→ Task requirements
Nothing in the records may change. Output them all exactly.

(Records provided)

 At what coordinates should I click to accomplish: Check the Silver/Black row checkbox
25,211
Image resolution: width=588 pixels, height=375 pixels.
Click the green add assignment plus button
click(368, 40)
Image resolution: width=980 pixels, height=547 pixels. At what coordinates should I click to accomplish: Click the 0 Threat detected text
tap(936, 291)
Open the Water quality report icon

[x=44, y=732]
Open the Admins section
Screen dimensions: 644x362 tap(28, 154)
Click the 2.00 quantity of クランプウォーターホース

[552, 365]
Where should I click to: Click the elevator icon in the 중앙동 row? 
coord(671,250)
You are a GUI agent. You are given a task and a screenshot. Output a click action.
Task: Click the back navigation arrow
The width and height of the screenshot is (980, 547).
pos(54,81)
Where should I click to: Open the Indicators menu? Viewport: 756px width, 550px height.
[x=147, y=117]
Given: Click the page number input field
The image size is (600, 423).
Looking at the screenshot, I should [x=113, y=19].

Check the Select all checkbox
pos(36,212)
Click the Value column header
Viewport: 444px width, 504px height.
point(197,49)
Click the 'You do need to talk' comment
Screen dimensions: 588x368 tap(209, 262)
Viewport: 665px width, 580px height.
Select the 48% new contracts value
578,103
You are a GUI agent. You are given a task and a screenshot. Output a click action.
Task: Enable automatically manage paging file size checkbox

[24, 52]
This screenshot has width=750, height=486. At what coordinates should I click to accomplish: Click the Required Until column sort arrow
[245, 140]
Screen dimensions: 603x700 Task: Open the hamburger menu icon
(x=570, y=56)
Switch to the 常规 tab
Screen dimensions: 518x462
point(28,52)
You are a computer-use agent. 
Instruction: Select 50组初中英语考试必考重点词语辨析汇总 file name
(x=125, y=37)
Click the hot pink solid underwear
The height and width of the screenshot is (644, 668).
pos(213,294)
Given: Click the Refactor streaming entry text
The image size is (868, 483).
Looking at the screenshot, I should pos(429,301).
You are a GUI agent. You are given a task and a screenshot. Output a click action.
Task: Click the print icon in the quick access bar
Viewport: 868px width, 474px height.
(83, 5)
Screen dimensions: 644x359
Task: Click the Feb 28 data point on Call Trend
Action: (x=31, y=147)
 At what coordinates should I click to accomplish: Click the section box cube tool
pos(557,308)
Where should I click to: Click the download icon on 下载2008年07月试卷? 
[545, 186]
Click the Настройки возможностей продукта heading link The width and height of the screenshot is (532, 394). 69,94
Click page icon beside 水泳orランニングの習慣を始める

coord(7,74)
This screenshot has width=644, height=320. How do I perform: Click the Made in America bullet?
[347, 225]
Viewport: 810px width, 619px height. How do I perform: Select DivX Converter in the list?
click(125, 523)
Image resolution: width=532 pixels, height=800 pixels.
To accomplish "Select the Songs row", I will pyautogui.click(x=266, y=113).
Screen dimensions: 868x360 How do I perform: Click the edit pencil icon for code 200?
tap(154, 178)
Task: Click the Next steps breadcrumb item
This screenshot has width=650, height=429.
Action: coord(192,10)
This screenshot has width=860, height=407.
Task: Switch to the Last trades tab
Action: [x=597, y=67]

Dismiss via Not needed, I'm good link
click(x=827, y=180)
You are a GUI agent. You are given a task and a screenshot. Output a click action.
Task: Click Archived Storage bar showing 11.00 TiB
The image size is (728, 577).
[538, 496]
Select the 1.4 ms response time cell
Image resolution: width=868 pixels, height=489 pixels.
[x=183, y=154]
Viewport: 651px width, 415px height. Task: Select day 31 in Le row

(End Records provided)

→ Exercise result
 At what coordinates should I click to accomplish: Check the Silver/Black row checkbox
25,211
Image resolution: width=588 pixels, height=375 pixels.
Click the green add assignment plus button
click(368, 40)
Image resolution: width=980 pixels, height=547 pixels. At what coordinates should I click to accomplish: Click the 0 Threat detected text
tap(936, 291)
Open the Water quality report icon

[x=44, y=732]
Open the Admins section
Screen dimensions: 644x362 tap(28, 154)
Click the 2.00 quantity of クランプウォーターホース

[552, 365]
Where should I click to: Click the elevator icon in the 중앙동 row? 
coord(671,250)
You are a GUI agent. You are given a task and a screenshot. Output a click action.
Task: Click the back navigation arrow
The width and height of the screenshot is (980, 547).
pos(54,81)
Where should I click to: Open the Indicators menu? Viewport: 756px width, 550px height.
[x=147, y=117]
Given: Click the page number input field
The image size is (600, 423).
Looking at the screenshot, I should [x=113, y=19].

Check the Select all checkbox
pos(36,212)
Click the Value column header
Viewport: 444px width, 504px height.
point(197,49)
Click the 'You do need to talk' comment
Screen dimensions: 588x368 tap(209, 262)
Viewport: 665px width, 580px height.
Select the 48% new contracts value
578,103
You are a GUI agent. You are given a task and a screenshot. Output a click action.
Task: Enable automatically manage paging file size checkbox

[24, 52]
This screenshot has width=750, height=486. At what coordinates should I click to accomplish: Click the Required Until column sort arrow
[245, 140]
Screen dimensions: 603x700 Task: Open the hamburger menu icon
(x=570, y=56)
Switch to the 常规 tab
Screen dimensions: 518x462
point(28,52)
You are a computer-use agent. 
Instruction: Select 50组初中英语考试必考重点词语辨析汇总 file name
(x=125, y=37)
Click the hot pink solid underwear
The height and width of the screenshot is (644, 668).
pos(213,294)
Given: Click the Refactor streaming entry text
The image size is (868, 483).
Looking at the screenshot, I should pos(429,301).
You are a GUI agent. You are given a task and a screenshot. Output a click action.
Task: Click the print icon in the quick access bar
Viewport: 868px width, 474px height.
(83, 5)
Screen dimensions: 644x359
Task: Click the Feb 28 data point on Call Trend
Action: (x=31, y=147)
 At what coordinates should I click to accomplish: Click the section box cube tool
pos(557,308)
Where should I click to: Click the download icon on 下载2008年07月试卷? 
[545, 186]
Click the Настройки возможностей продукта heading link The width and height of the screenshot is (532, 394). 69,94
Click page icon beside 水泳orランニングの習慣を始める

coord(7,74)
This screenshot has width=644, height=320. How do I perform: Click the Made in America bullet?
[347, 225]
Viewport: 810px width, 619px height. How do I perform: Select DivX Converter in the list?
click(125, 523)
Image resolution: width=532 pixels, height=800 pixels.
To accomplish "Select the Songs row", I will pyautogui.click(x=266, y=113).
Screen dimensions: 868x360 How do I perform: Click the edit pencil icon for code 200?
tap(154, 178)
Task: Click the Next steps breadcrumb item
This screenshot has width=650, height=429.
Action: coord(192,10)
This screenshot has width=860, height=407.
Task: Switch to the Last trades tab
Action: [x=597, y=67]

Dismiss via Not needed, I'm good link
click(x=827, y=180)
You are a GUI agent. You are given a task and a screenshot. Output a click action.
Task: Click Archived Storage bar showing 11.00 TiB
The image size is (728, 577).
[538, 496]
Select the 1.4 ms response time cell
Image resolution: width=868 pixels, height=489 pixels.
[x=183, y=154]
Viewport: 651px width, 415px height. Task: Select day 31 in Le row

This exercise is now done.